Damon Lindelof et Tom Perrotta entretiennent le doute sur ce dernier point car, à peine les Garvey domiciliés à Jarden, des séismes ont lieu. Il y en a eu avant eux, mais le dernier coïncide avec la disparition de trois adolescentes : un nouveau "Grand Départ" aurait-il lieu ? On apprendra, lors d'un extraordinaire coup de théâtre dans l'avant-dernier épisode, que la vérité est littéralement ailleurs, et l'événement prend un tour sidérant que personne n'a vu venir - une prouesse scénaristique.

Les auteurs ont eu à coeur de surprendre, quitte à le perdre (comme en attestera l'audience en chute libre), le public en osant renouveler la narration d'ensemble. Dans la première saison, la série alternait épisodes "story's driven" et "Character's driven" (soit, en bon français, des épisodes où primaient tour à tour l'intrigue ou un personnage en particulier). Cette fois, chaque chapitre se focalise sur un protagoniste, osant des retours en arrière parfois conséquent, ou des déplacements dans des espaces inattendus (on visite même l'au-delà dans deux volets à l'humour noir déroutant à souhait). Cette construction est parfois frustrante car elle diffère des explications, mais aussi stimulante en donnant plusieurs points de vue à une même séquence (comme la première nuit à Jarden des Garvey et le séisme qui assèche le lac et correspond à la disparition des trois filles).

Revenons au générique : on s'étonne longtemps du crédit accordé à des acteurs comme Amy Brenneman, Chris Zylka et Liv Tyler alors qu'ils ne sont les vedettes que d'un épisode ou figurent dans quelques autres.

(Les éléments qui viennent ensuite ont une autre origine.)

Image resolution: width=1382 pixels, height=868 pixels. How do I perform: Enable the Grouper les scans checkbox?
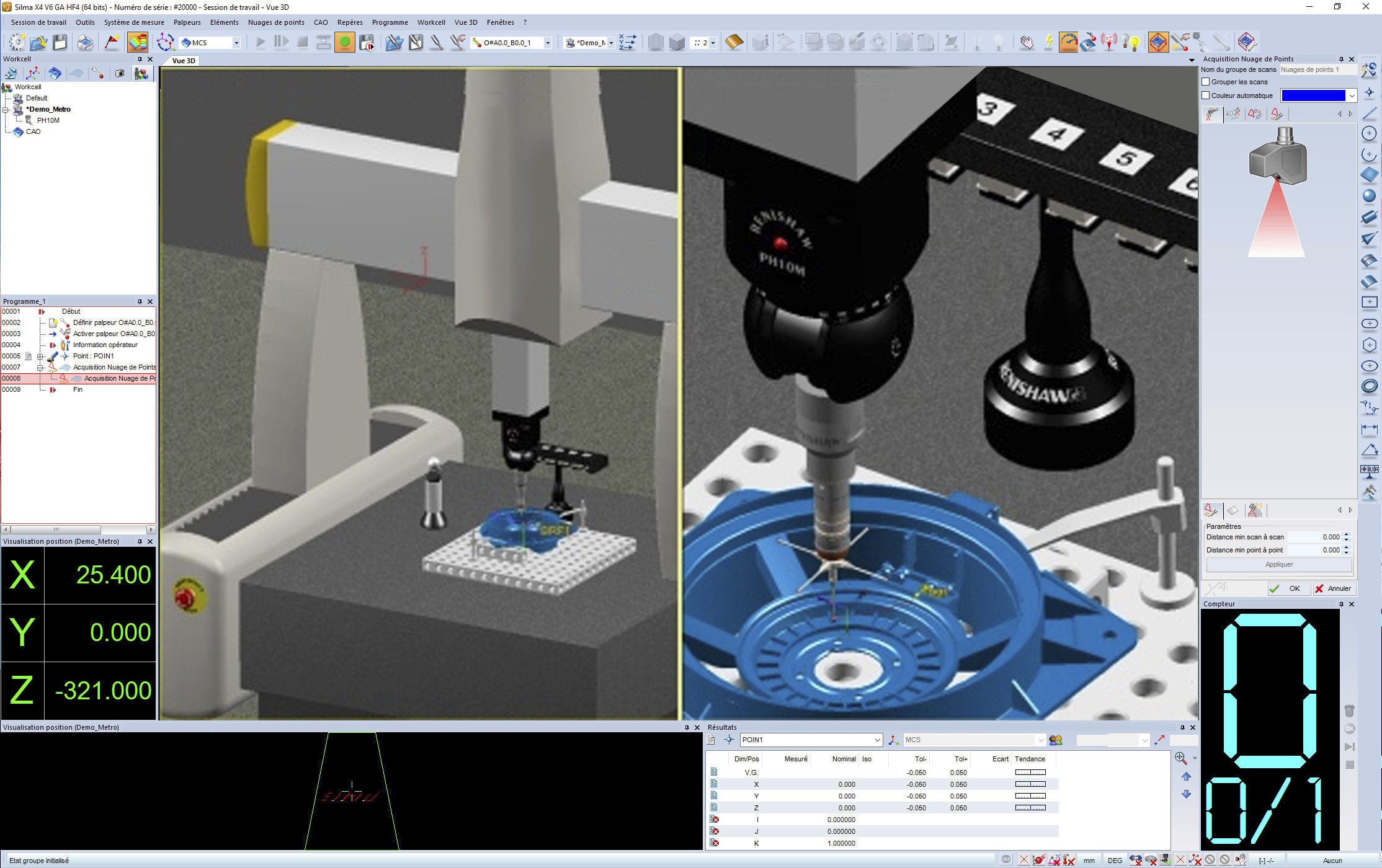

Mais la qualité de leurs prestations et l'importance de leur rôle dans la machination au centre de l'affaire de la disparition ou dans la recomposition de la famille Garvey se justifient finalement, procédant de la structure du récit (où tout se met en place lentement mais sûrement).

Le reste du casting est dominé par, d'un côté, le couple Justin Theroux (plus fébrile que jamais)-Carrie Coon (superbe de détermination, lumineuse dans le tumulte) et, de l'autre, Kevin Carroll (bouillonnant)-Regina King (altière). On retrouve Ann Dowd dans une partition fantomatique irrésistible et Christopher Eccleston (littéralement illuminé). Plus en retrait, Margaret Qualley souffre davantage de l'expansion de la distribution.

Malgré le désordre dans lequel se trouve Jarden (résumé éloquent d'un Paradis envahi par des aspirants au miracle ou au chaos) et des rebondissements excentriques (preuve de la liberté totale des narrateurs, détachés de la contrainte de plaire au public), c'est encore sur une note d'espoir que se ferme cette saison 2. The Leftovers aura droit à une saison supplémentaire pour conclure définitivement, mais en seulement huit épisodes - ce qui ne saurait être un handicap pour une série qui puise sa force dans sa capacité à exploser les limites. Pour "ceux qui restent", en effet, le déluge est moins important que l'arche, ce qu'il reste à raconter est moins difficile que le temps imparti pour le faire.